Wednesday, November 8, 2023

Letting Go

I am often deceived by my own thoughts and beliefs, convincing myself that things will eventually improve. This self-deception arises from my deep capacity for love, which has become a constant source of punishment in my life. I carry the heavy burden of borderline personality disorder, a long-lasting condition that profoundly impacts the way I live. I made a mistake by allowing myself to fall deeply in love with someone who expected me to accept her involvement with another man.

Striving to do what I believed was morally right, I ultimately made the agonizing choice to let her go. This decision shattered me, revealing the harsh reality of a lonely existence that awaited me. The future is uncertain, yet I acknowledge the urgent need to break free from it all. I must escape, driven by desperation, much like anyone struggling to survive in their own circumstances. Increasingly, I feel disconnected from this world, as if I have exhausted every ounce of my abilities and loved with all my heart, only to doubt whether I will ever experience love in return. The weight of these experiences leaves me completely drained, both physically and emotionally, as if all my energy has been depleted.
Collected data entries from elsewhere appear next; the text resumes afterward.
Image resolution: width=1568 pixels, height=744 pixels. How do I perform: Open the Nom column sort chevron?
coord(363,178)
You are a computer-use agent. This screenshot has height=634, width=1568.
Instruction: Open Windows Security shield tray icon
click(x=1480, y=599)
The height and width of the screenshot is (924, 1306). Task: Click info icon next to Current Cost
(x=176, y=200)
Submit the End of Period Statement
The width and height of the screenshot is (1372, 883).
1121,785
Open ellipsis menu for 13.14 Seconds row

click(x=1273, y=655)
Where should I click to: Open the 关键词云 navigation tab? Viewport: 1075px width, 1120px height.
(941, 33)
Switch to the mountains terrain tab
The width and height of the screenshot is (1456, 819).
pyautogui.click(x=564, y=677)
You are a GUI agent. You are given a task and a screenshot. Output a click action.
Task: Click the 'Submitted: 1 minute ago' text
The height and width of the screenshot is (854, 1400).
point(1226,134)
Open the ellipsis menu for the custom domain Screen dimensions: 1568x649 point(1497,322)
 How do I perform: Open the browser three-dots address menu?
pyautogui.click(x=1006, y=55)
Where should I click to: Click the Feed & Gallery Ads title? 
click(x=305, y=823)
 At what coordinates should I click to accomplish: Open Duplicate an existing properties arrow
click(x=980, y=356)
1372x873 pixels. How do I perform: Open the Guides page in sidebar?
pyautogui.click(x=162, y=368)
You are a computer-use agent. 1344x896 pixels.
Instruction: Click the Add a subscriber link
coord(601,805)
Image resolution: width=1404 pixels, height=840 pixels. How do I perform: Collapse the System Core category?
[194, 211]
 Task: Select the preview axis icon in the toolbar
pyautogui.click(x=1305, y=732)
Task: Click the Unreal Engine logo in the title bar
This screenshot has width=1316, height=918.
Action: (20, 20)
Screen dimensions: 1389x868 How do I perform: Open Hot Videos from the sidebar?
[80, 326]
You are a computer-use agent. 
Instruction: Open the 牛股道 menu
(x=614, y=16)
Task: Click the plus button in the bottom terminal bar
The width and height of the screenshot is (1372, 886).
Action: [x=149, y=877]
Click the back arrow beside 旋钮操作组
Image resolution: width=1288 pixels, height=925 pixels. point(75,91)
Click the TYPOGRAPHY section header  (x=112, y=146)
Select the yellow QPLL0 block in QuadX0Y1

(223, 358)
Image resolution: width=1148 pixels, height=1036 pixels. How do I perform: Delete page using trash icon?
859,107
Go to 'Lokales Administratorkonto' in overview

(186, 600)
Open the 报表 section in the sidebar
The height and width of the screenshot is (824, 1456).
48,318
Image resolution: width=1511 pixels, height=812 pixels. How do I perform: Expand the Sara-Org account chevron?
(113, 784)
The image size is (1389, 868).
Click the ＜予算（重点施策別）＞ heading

The tiredness I feel is deep and overwhelming, as if every part of me has been completely exhausted. It's a form of weariness that affects not only my physical state but also my emotions. Every day feels like a struggle to continue, to gather the energy needed to confront the difficulties that await me. The lack of clarity about what lies ahead serves as a constant reminder of the hurdles I have to conquer and overcome in order to move forward.